═══ DATA EXTRACTS
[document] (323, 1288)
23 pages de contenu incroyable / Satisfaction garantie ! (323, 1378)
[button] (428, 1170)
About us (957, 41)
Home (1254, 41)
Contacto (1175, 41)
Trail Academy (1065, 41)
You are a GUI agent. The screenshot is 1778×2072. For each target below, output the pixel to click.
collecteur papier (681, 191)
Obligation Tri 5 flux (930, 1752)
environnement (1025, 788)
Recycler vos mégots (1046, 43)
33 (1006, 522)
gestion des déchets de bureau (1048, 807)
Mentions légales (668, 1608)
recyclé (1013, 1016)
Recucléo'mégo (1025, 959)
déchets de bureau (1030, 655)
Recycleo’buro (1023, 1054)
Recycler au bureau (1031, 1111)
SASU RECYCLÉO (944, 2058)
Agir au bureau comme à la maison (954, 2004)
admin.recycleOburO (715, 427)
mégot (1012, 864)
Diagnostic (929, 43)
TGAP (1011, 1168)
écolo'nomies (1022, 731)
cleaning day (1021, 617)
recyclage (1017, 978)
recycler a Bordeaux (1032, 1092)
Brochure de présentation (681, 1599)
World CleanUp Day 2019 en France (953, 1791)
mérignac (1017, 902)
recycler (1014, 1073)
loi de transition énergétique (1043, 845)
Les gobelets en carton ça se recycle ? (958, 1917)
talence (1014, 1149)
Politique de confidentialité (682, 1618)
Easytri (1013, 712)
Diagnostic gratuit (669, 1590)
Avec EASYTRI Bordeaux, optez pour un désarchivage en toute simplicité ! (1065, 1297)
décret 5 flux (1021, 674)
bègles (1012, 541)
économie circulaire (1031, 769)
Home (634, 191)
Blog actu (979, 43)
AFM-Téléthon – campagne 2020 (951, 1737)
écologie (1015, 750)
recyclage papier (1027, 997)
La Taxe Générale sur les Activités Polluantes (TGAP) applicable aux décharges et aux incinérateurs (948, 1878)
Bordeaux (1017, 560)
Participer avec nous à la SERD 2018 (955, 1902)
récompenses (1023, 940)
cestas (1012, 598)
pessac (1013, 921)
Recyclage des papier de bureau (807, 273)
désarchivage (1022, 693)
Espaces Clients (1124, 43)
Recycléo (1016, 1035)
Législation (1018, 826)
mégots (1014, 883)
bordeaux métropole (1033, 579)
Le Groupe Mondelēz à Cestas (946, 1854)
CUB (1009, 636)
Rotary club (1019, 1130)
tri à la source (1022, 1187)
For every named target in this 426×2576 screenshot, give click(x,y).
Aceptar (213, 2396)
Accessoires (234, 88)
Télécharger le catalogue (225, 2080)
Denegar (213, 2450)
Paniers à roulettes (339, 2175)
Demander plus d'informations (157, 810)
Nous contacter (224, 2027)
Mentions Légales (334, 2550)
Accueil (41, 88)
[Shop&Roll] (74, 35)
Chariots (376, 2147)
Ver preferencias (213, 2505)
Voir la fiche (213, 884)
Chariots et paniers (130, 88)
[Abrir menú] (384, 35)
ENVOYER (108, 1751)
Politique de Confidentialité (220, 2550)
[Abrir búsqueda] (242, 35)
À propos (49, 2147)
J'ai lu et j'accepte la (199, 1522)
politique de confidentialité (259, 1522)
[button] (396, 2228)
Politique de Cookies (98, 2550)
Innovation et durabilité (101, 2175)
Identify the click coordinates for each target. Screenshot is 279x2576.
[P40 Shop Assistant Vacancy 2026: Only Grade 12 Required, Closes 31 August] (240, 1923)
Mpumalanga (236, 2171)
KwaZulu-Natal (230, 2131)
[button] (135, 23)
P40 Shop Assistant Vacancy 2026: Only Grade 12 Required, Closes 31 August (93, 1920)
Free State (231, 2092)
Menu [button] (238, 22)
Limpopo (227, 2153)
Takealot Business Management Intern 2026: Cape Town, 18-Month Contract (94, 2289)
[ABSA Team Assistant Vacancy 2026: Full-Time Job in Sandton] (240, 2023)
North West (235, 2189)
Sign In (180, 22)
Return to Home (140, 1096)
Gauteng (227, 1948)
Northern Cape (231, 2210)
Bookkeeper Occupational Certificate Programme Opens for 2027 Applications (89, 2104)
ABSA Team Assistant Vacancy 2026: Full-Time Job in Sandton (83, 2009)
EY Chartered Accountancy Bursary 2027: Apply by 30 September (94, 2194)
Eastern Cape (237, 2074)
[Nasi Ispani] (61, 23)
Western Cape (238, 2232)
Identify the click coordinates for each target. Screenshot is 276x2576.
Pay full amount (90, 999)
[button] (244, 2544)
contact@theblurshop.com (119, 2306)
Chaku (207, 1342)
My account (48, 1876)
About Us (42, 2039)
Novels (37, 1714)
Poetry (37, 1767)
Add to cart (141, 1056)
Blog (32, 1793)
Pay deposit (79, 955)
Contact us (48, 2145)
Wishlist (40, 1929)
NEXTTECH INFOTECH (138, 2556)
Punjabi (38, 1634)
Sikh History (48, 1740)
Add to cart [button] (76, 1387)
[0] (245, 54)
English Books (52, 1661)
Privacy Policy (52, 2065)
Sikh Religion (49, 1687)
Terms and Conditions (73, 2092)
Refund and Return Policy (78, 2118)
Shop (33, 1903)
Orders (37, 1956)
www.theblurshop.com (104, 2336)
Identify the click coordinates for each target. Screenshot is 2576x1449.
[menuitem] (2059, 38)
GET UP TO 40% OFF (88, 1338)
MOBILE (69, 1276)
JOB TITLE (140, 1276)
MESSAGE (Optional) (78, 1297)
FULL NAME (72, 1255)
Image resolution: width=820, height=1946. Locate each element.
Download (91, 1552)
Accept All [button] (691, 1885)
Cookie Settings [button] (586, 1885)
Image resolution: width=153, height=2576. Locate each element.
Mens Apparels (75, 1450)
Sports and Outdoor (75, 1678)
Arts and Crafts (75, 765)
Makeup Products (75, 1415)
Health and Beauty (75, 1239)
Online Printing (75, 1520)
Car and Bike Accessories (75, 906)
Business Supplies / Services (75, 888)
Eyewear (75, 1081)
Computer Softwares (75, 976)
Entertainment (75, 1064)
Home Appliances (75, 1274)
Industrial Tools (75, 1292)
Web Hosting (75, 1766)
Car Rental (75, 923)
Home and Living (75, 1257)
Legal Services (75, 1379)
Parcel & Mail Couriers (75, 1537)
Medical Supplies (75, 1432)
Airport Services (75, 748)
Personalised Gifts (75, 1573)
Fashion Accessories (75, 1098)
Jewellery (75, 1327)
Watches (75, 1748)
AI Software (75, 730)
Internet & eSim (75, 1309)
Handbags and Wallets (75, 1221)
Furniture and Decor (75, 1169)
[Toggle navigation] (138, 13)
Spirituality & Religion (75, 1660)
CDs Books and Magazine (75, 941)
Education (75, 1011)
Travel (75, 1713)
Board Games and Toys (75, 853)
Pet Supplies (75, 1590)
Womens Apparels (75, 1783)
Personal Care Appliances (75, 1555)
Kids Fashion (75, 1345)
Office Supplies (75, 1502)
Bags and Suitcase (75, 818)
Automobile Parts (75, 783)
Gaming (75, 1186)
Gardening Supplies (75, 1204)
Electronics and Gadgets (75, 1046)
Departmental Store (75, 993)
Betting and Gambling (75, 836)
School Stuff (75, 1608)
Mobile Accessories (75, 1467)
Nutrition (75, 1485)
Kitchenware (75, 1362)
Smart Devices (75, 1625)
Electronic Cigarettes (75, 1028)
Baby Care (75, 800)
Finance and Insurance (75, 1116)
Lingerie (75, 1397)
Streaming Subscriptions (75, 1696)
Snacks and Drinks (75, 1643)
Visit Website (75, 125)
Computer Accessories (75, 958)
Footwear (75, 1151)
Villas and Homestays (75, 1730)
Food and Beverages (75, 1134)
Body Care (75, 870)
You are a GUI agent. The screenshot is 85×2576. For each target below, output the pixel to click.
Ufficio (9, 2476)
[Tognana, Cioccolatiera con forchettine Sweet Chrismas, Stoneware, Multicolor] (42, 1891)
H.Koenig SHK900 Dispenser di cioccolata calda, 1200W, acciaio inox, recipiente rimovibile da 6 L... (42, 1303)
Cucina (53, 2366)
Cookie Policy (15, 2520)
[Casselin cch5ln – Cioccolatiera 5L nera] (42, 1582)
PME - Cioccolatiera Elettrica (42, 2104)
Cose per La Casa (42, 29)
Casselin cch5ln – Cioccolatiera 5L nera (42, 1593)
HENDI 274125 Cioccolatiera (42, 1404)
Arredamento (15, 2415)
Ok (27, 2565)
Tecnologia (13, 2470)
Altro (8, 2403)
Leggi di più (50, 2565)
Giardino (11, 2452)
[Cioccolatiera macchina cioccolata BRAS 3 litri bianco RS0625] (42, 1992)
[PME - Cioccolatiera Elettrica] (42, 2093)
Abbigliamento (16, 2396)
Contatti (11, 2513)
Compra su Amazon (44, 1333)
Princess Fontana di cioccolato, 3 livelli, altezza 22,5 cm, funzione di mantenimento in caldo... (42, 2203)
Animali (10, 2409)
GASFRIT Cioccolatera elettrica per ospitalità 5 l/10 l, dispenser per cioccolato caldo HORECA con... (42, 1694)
══════
- **WORK TO BE COMPLETED**
Select every line in the records above that contains the word "coordinates".

- **OUTPUT BELOW**
Identify the click coordinates for each target. Screenshot is 279x2576.
Identify the click coordinates for each target. Screenshot is 276x2576.
Identify the click coordinates for each target. Screenshot is 2576x1449.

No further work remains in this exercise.